Netflix「地獄に堕ちるわよ」が賛否で論争含みに…細木数子さんの実像とドラマの“乖離”
■「結局、彼女は何者だったのか?」という問いかけ
ドラマは細木さんをモデルとした女性が戦後の焼け野原での極貧から立ち上がり、騙されたりしながら成りあがっていく半生を時系列で描いていく。そうやって、テレビのバラエティー番組で売れっ子になり「視聴率の女王」となった主人公の、自伝を依頼された売れない女流作家(伊藤沙莉)が虚実を暴いていくというストーリーだ。

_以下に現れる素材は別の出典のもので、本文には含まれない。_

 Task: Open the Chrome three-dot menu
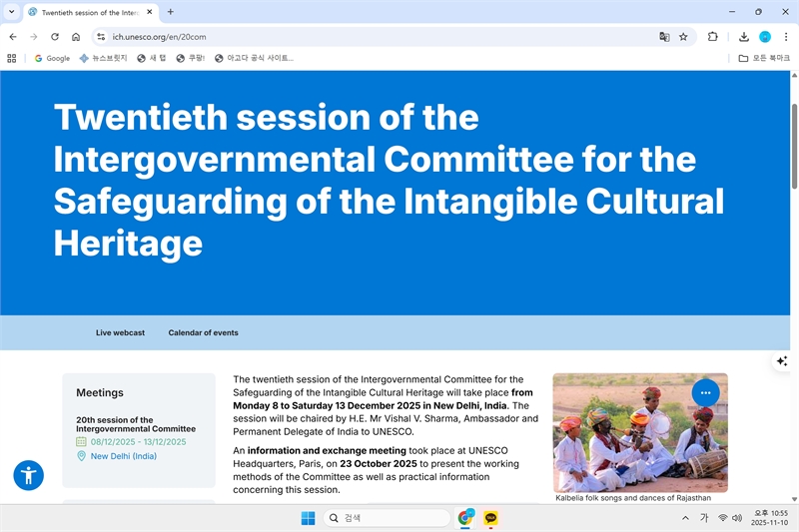785,37
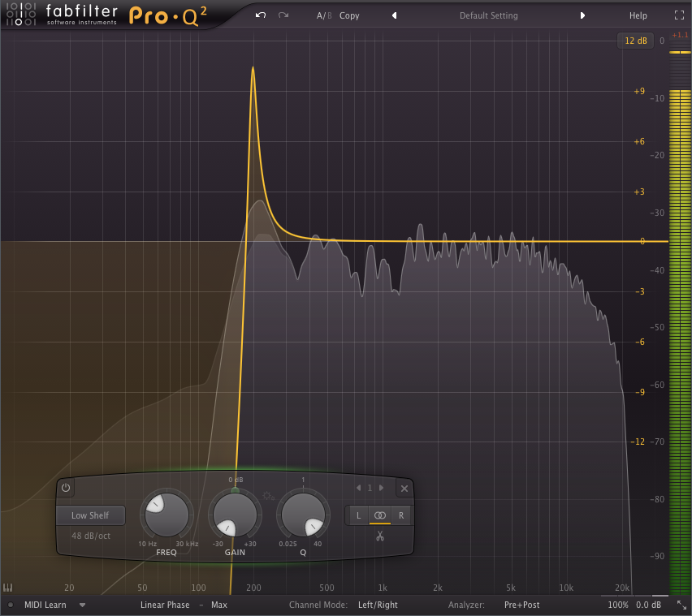Click the redo arrow icon
This screenshot has height=616, width=692.
(283, 15)
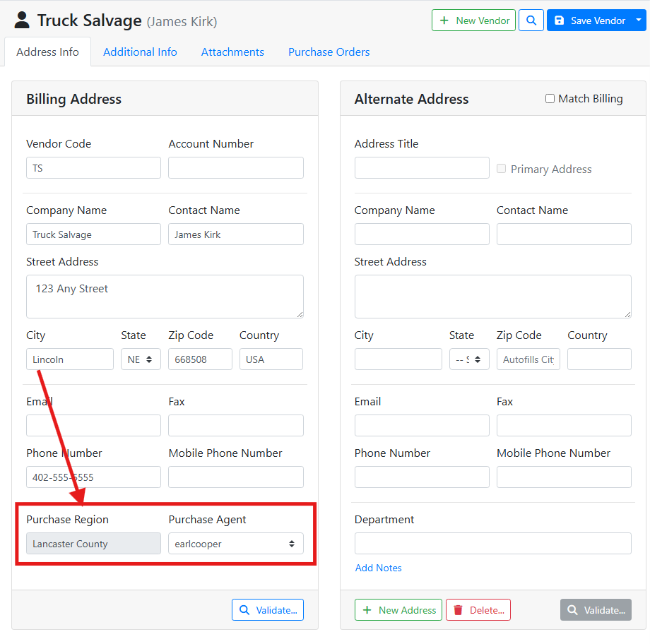Image resolution: width=650 pixels, height=644 pixels.
Task: Enable the Match Billing checkbox
Action: [x=550, y=99]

「先生とする占い師らが、取材に対して、ことごとく主人公の言い分を否定していくプロットで、嘘と真実の境界線を歩いた女流作家が主人公の仮面を剥ぎ、真相に迫るべく対立していきます。『結局、彼女は何者だったのか?』という問いを視聴者に投げかけるドラマであり、昭和の歓楽街の風景、反社も跋扈していた混沌や猥雑さも再現され、ドラマとしては、十分練られ、お金をかけたであろう凝った演出もなされています。批判のレビューも多いのは、それだけ視聴者の期待値が高い証拠。もちろん、モデルとされた細木数子さんという、評価の定まっていない人物のセンシティブさもあるでしょう」
とは、あるシナリオライターである。賛否両論であれ、話題となり、ヒットしているのは事実で、ドラマとしては成功なのだろう。